A method for testing semiconductor laser devices is described. The method includes testing a monolithically integrated semiconductor laser device via electrical contact testing and/or far field testing. These tests will provide the total performance of the entire device. Further, the method includes accurate cleaving off of a portion of the laser device and re-testing to determine the relative performance of the remainder of the device. Through comparison of the test and re-test results, it is possible to reduce the design cycle for monolithically integrated semiconductor laser devices by detecting design flaws and imperfections or by ascertaining a more advantageous design.

FIELD OF THE INVENTION
 The present invention relates to a method for use in designing and
 developing a semiconductor laser device. More particularly, the present
 invention relates to a method of testing an overall laser device, then
 cleaving and testing subparts thereof to obtain information which can be
 used in the design and development process for the laser device.
 BACKGROUND OF THE INVENTION
 The performance requirements of semiconductor laser devices have increased
 over the last few years. As the requirements continue to increase,
 monolithically integrated devices are increasingly being used.
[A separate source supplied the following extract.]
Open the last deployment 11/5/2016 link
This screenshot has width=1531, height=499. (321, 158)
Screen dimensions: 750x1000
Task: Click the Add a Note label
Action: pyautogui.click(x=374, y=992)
The
 increased use of monolithically integrated devices require more complex
 methodologies for examining their performances and for improving the
 efficiency of the design cycles for such devices.
 Conventionally, for a complex device--for example, a monolithic integration
 of two devices which operate together--difficulty arises in attempting to
 measure the output performance parameters of the overall device.
 Uncertainty exists, using conventional methodology, as to which of the two
 devices are affecting the performance of the overall device. For example,
 in a monolithically integrated device combining a laser and an expander,
 if the light outputted from the expander is less than expected, it is
 difficult to determine if the problem is due to the laser or the expander.
 For example, in such a device, optical light is expected to be absorbed in
 the expander. Computer models for predicting the amount of light that
 should be absorbed are not accurate. Further, for a monolithically
 integrated device having an expander shaped to allow the beam of light to
 expand, conventional measuring techniques are incapable of discerning how
 the beam is transformed as it moves through the device.
 It is possible to include a less complex device, such as non-integrated
 devices including only a laser, to compare to the integrated device
 performance A deficiency with the present state of the art using a less
 complex semiconductor laser device as a test device for a more complex
 integrated device is that unintentional flaws between the device and the
 test device, such as, for example, bonding damage or process variation
 across a wafer, are indistinguishable from flaws in the device design.
 This deficiency is likely to increase with increasing complexity of
 semiconductor laser devices. Due to the inability to distinguish between
 flaws in the device design and unintentional process differences between
 the complex device and the simplified test device, it is difficult to
 ascribe performance imperfections to the design of the device or in
 subparts thereof. This lengthens the design cycle time. In addition, it
 may not be known at the time of device mask design what the optimal test
 device layout is.
 It is therefore necessary to have a design tool and methodology which is
 capable of accurately measuring the performance parameters of complex
 devices, thus shortening design cycle time and cutting design costs.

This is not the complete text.